• **Directions**:
Reproduce word for word the stretch of the cabotegravir text from "Over 99% of" through "as the glucuronide.".

Over 99% of the substance are bound to plasma proteins. The drug is inactivated in the body by glucuronidation, mainly by the enzyme UGT1A1, and to a much lesser extent by UGT1A9. More than 90% of the circulating substance are the unchanged cabotegravir, however. The biological half-life is 41 hours for the tablets and 5.6 to 11.5 weeks for the injection.

Elimination has only been studied for oral administration: Most of the drug is eliminated via the faeces in unchanged form (47%). It is not known how much of this amount comes from the bile, and how much was not absorbed in the first place. (The bile actually contains the glucuronide, but this could be broken up again in the gut lumen to give the parent substance that is observed in the faeces.) To a lesser extent it is excreted via the urine (27%), almost exclusively as the glucuronide.

===Pharmacogenomics===
UGT1A1 poor metabolizers have 1.3- to 1.5-fold increased cabotegravir concentrations in the body. This is not considered clinically significant.

==Chemistry==
Cabotegravir is a white to off-white, crystalline powder that is practically insoluble in aqueous solutions under pH 9, and slightly soluble above pH 10. It is slightly acidic with a pK_{a} of 7.8 for the enolic acid and 11.1 (calculated) for the carboxamide. The molecule has two asymmetric carbon atoms; only one of the four possible configurations is present in the medication.

===Formulation===
In studies, the agent was packaged into nanoparticles (GSK744LAP) conferring a biological half-life of 21 to 50 days following a single dose. The marketed injection achieves its long half-life not via nanoparticles but with a suspension of the free cabotegravir acid. The tablets contain cabotegravir sodium salt.

==History==
Cabotegravir was examined in the clinical trials HPTN 083 and HPTN 084.

==Society and culture==
=== Legal status ===
In 2020, the Committee for Medicinal Products for Human Use (CHMP) of the European Medicines Agency (EMA) adopted a positive opinion, recommending the granting of a marketing authorization for the medicinal product Vocabria intended for the treatment of human immunodeficiency virus type 1 (HIV-1) infection in combination with rilpivirine injection. The EMA also recommended marketing authorization be given for rilpivirine and cabotegravir injections to be used together for the treatment of people with HIV-1 infection. Cabotegravir was approved for medical use in the European Union in December 2020.

In December 2021, the U.S. Food and Drug Administration (FDA) approved cabotegravir for pre-exposure prophylaxis. The FDA granted the approval of Apretude to Viiv.

Zimbabwe became the first African country to approve the drug in October 2022.

===Names===
Cabotegravir is the United States Adopted Name (USAN) and the international nonproprietary name (INN).

==Research==
===Pre-exposure prophylaxis===
In 2020, results for some studies were released showing success in using injectable cabotegravir for long-acting pre-exposure prophylaxis (PrEP) with greater efficacy than the emtricitabine/tenofovir combination being widely used for PrEP at the time.

• **Recorded information**:
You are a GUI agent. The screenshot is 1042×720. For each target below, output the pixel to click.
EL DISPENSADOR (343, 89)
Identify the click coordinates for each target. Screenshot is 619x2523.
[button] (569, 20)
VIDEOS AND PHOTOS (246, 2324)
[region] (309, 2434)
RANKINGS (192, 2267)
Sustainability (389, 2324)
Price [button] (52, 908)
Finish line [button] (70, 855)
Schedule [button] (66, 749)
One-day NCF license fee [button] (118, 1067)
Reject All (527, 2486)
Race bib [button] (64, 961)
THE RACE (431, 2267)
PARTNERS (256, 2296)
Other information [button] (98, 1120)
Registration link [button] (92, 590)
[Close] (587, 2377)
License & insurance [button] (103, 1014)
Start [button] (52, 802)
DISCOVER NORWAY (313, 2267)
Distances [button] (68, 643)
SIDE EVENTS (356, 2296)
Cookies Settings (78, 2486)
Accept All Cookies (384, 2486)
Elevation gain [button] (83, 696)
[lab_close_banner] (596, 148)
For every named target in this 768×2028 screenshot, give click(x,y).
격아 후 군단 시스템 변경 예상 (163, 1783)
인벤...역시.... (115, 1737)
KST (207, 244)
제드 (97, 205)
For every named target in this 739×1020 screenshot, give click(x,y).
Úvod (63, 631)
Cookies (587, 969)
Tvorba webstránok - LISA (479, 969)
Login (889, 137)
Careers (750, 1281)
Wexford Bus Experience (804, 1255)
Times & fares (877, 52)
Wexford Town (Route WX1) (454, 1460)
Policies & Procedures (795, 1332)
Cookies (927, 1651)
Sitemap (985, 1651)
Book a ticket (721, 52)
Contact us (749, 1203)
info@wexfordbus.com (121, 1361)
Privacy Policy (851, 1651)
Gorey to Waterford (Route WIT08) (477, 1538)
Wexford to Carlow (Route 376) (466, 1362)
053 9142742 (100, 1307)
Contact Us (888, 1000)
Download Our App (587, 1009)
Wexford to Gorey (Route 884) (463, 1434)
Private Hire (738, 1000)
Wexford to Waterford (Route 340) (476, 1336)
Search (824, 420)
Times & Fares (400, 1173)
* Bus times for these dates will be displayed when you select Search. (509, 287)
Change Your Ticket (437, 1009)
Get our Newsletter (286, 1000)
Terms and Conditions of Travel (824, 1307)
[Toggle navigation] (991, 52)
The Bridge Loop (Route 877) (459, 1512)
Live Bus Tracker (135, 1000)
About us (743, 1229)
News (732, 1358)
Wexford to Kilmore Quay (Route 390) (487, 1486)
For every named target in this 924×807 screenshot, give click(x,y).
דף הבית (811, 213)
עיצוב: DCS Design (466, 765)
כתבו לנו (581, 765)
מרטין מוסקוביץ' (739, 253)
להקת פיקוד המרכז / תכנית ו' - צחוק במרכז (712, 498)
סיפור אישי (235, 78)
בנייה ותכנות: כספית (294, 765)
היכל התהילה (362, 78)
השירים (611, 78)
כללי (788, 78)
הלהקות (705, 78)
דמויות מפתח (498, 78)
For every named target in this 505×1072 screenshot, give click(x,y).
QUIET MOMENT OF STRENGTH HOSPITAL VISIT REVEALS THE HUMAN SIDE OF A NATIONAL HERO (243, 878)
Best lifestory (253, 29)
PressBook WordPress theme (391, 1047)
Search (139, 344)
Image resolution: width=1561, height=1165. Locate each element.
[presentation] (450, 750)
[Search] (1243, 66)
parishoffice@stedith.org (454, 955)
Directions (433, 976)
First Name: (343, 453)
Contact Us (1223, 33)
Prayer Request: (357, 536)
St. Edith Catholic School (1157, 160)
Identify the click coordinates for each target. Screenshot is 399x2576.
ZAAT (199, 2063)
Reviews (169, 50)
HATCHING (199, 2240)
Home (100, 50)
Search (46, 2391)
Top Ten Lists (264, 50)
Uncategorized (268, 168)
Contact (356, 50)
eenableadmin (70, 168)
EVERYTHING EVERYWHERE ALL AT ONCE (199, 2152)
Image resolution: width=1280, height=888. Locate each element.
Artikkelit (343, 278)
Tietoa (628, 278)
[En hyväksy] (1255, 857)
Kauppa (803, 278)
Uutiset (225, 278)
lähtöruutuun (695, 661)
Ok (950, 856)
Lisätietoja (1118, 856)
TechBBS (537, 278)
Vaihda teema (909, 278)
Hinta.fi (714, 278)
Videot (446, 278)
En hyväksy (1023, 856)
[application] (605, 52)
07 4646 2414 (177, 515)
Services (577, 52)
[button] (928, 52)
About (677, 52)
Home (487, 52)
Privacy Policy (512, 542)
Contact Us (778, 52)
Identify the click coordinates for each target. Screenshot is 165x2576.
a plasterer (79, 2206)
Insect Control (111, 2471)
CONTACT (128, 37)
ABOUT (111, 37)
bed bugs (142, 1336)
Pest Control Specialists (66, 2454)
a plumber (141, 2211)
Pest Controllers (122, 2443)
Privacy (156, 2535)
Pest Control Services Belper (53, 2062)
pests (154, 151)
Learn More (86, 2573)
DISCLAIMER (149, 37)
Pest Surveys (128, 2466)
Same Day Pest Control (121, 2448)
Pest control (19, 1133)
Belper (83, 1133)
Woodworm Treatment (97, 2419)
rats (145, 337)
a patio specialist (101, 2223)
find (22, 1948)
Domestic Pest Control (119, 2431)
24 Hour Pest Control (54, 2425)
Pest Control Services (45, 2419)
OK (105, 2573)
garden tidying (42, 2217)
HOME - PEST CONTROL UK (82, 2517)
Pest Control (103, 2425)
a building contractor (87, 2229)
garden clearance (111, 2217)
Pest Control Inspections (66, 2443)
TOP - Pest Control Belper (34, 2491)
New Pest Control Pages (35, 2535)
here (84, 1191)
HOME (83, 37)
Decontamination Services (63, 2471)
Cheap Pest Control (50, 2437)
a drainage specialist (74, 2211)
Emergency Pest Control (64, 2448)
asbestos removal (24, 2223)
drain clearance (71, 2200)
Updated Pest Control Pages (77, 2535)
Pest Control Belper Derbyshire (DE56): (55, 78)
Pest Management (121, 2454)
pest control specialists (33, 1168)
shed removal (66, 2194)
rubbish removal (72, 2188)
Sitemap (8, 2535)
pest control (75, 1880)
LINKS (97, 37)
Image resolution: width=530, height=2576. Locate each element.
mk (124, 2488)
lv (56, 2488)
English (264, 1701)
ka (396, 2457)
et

• **Solution below**:
Over 99% of the substance are bound to plasma proteins. The drug is inactivated in the body by glucuronidation, mainly by the enzyme UGT1A1, and to a much lesser extent by UGT1A9. More than 90% of the circulating substance are the unchanged cabotegravir, however. The biological half-life is 41 hours for the tablets and 5.6 to 11.5 weeks for the injection.

Elimination has only been studied for oral administration: Most of the drug is eliminated via the faeces in unchanged form (47%). It is not known how much of this amount comes from the bile, and how much was not absorbed in the first place. (The bile actually contains the glucuronide, but this could be broken up again in the gut lumen to give the parent substance that is observed in the faeces.) To a lesser extent it is excreted via the urine (27%), almost exclusively as the glucuronide.